Stored dataset items
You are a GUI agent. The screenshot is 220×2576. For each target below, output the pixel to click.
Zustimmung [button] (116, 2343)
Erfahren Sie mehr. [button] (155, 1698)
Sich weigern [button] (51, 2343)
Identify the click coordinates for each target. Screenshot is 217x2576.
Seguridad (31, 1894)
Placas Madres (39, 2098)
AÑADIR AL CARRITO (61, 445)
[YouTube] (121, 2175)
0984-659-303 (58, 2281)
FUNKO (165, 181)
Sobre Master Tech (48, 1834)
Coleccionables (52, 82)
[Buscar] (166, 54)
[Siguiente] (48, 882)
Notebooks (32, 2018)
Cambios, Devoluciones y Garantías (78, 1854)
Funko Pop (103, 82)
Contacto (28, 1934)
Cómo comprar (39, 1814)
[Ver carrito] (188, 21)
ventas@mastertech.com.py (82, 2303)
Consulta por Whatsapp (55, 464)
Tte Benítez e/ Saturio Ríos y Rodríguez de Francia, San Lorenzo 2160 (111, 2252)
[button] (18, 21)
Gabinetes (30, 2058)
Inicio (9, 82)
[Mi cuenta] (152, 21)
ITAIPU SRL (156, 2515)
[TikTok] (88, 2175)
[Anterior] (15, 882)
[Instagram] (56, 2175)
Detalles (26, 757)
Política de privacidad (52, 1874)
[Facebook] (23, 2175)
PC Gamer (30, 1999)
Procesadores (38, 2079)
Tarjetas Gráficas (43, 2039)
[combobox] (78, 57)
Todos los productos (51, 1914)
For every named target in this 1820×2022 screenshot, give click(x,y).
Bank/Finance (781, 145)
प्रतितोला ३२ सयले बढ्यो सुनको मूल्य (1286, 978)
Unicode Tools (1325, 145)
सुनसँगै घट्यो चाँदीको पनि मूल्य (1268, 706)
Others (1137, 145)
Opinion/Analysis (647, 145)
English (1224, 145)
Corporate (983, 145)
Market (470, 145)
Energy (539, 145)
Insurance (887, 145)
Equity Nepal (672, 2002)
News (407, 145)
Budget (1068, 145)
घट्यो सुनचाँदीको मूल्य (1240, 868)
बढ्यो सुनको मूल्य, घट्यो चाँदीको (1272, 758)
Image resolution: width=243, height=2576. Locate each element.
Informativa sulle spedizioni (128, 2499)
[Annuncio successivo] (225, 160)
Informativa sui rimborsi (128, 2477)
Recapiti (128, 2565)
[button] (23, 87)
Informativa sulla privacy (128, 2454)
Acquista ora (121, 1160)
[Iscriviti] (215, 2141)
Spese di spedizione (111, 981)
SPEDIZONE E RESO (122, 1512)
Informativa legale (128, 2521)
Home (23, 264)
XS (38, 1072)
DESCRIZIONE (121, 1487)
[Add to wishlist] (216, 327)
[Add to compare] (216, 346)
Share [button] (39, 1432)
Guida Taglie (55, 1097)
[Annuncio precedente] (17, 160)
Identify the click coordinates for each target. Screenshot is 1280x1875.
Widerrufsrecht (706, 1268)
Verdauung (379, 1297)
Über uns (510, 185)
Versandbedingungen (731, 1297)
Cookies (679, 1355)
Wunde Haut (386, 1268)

**What this task involves**
Where the data above reaches the line holding "PC Gamer (30, 1999)", begin printing, and stop after the line holding "[Annuncio precedente] (17, 160)". Each line must be reproduced exactly, with nothing else added.

**Answer for this exercise**
PC Gamer (30, 1999)
Procesadores (38, 2079)
Tarjetas Gráficas (43, 2039)
[combobox] (78, 57)
Todos los productos (51, 1914)
For every named target in this 1820×2022 screenshot, give click(x,y).
Bank/Finance (781, 145)
प्रतितोला ३२ सयले बढ्यो सुनको मूल्य (1286, 978)
Unicode Tools (1325, 145)
सुनसँगै घट्यो चाँदीको पनि मूल्य (1268, 706)
Others (1137, 145)
Opinion/Analysis (647, 145)
English (1224, 145)
Corporate (983, 145)
Market (470, 145)
Energy (539, 145)
Insurance (887, 145)
Equity Nepal (672, 2002)
News (407, 145)
Budget (1068, 145)
घट्यो सुनचाँदीको मूल्य (1240, 868)
बढ्यो सुनको मूल्य, घट्यो चाँदीको (1272, 758)
Image resolution: width=243, height=2576. Locate each element.
Informativa sulle spedizioni (128, 2499)
[Annuncio successivo] (225, 160)
Informativa sui rimborsi (128, 2477)
Recapiti (128, 2565)
[button] (23, 87)
Informativa sulla privacy (128, 2454)
Acquista ora (121, 1160)
[Iscriviti] (215, 2141)
Spese di spedizione (111, 981)
SPEDIZONE E RESO (122, 1512)
Informativa legale (128, 2521)
Home (23, 264)
XS (38, 1072)
DESCRIZIONE (121, 1487)
[Add to wishlist] (216, 327)
[Add to compare] (216, 346)
Share [button] (39, 1432)
Guida Taglie (55, 1097)
[Annuncio precedente] (17, 160)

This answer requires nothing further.